▶ **Material provided**:
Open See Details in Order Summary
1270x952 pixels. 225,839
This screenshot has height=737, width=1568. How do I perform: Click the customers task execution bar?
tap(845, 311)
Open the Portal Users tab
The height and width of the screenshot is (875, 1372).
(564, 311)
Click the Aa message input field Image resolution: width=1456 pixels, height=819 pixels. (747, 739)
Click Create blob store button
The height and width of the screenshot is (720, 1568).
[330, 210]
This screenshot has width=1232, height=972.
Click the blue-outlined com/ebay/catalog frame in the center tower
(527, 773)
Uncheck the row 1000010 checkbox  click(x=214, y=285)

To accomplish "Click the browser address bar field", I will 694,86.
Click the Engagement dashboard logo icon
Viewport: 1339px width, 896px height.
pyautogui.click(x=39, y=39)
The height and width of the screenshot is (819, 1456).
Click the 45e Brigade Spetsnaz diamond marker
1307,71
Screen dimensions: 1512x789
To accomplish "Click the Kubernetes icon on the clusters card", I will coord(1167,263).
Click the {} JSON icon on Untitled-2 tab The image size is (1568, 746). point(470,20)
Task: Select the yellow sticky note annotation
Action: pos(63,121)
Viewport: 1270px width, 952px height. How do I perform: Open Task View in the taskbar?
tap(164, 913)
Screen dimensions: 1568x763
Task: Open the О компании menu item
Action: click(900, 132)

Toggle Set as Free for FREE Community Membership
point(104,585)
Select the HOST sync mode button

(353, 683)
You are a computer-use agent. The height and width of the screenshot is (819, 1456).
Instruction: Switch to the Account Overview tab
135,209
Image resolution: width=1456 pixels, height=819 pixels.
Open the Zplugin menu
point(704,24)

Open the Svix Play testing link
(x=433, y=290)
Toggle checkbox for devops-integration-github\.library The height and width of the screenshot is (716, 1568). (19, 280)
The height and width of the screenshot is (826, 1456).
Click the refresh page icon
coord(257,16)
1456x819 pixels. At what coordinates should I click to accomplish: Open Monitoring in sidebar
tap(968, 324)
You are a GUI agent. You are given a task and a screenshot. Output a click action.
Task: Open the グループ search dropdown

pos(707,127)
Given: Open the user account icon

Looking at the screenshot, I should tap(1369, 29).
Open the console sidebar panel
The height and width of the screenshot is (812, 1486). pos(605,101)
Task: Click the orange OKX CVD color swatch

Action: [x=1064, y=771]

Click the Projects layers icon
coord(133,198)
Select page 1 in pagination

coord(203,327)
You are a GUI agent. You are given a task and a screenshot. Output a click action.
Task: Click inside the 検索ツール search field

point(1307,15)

▶ **Task statement**:
Beginning at the top of the entries above, output each line exactly, and end with the line in which "Screen dimensions: 1512x789" appears.

▶ **Result of this task**:
Open See Details in Order Summary
1270x952 pixels. 225,839
This screenshot has height=737, width=1568. How do I perform: Click the customers task execution bar?
tap(845, 311)
Open the Portal Users tab
The height and width of the screenshot is (875, 1372).
(564, 311)
Click the Aa message input field Image resolution: width=1456 pixels, height=819 pixels. (747, 739)
Click Create blob store button
The height and width of the screenshot is (720, 1568).
[330, 210]
This screenshot has width=1232, height=972.
Click the blue-outlined com/ebay/catalog frame in the center tower
(527, 773)
Uncheck the row 1000010 checkbox  click(x=214, y=285)

To accomplish "Click the browser address bar field", I will 694,86.
Click the Engagement dashboard logo icon
Viewport: 1339px width, 896px height.
pyautogui.click(x=39, y=39)
The height and width of the screenshot is (819, 1456).
Click the 45e Brigade Spetsnaz diamond marker
1307,71
Screen dimensions: 1512x789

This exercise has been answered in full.